Jedoch ist auch bei der schematischen Verwendung von Metriken zur Testfallüberdeckung Vorsicht geboten, da diese dazu führen können, die Metriken zu schematisch zu erfüllen und einerseits doch wichtige Fälle zu übersehen, andererseits aber viel, eventuell unnötigen Zusatzaufwand erzeugen. Generell ist daher eine an die Komplexität des Testlings und die notwendige Qualität des Systems angepasste Kombination aus verschiedenen Vorgehensweisen zur Testfalldefinition als optimal anzusehen.

7.3.3 Testfalldefinition mit Methodenspezifikationen

Eine Methodenspezifikation stellt noch keinen vollständigen Testfall dar, sondern benötigt zusätzlich einen Testdatensatz. Abbildung 7.7 zeigt eine tabellarische Darstellung einer Testfallsammlung, bestehend aus fünf Testfällen, aus der automatisch eine Testsuite für JUnit generiert werden kann.

       OCL  
context Person.changeCompany(String name)
pre  CCpre:  true
post CCpost: company.name == name &&
  (company@pre.name != name implies
  company@pre.employees == company@pre.employees@pre -1 &&
   (company.employees   == company.employees@pre     +1
     || (isnew(company) && company.employees == 1)))
Abbildung 7.7: Definition einer Testfallsammlung

Dabei kann für die ersten drei Fälle dasselbe Objektdiagramm als Testdatensatz verwendet werden, denn es können alleine durch den Aufruf-Parameter alle drei Fälle variiert werden. Für die Fälle (4) und (5) wird zusätzlicher Java-Code verwendet, der nach Aufbau des Objektdiagramms, aber vor dem Test selbst ausgeführt wird. Beide Fälle stellen Varianten bereits vorhandener Fälle dar. Sie prüfen vor allem die korrekte Änderung der Zahl der Angestellten. Dies erscheint notwendig, denn sonst hätte eine Implementierung die Angestelltenzahl immer auf denselben Wert setzen können, ohne dass dies entdeckt worden wäre.

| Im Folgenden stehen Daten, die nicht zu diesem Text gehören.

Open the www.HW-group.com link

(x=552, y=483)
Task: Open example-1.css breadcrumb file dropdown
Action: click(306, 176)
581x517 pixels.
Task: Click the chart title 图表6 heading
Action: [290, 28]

Durch die Möglichkeit, zusätzliche OCL-Bedingungen oder Invarianten (per Namen) anzugeben, können weitere Eigenschaften geprüft werden. So wird in Fall (3) gefordert, dass die neue Firma auch im Singleton ad angemeldet ist, und im Fall (5) beschrieben, dass die unbeteiligte Firma „KPLV“ die Anzahl ihrer am System angemeldeten Angestellten beibehält. Beides hätte auch jeweils durch Objektdiagramme ausgedrückt werden können.

Das angegebene Objektdiagramm BeforeChange wird konstruktiv eingesetzt, denn daraus werden die Testdaten generiert. Das Objektdiagramm gibt hier also sogar die komplette Umgebung an, es existieren keine weiteren Person- und Company-Objekte. Deshalb verletzt der im Attribut employee angegebene Wert Invarianten, die deshalb bei diesem Test nicht geprüft werden dürfen.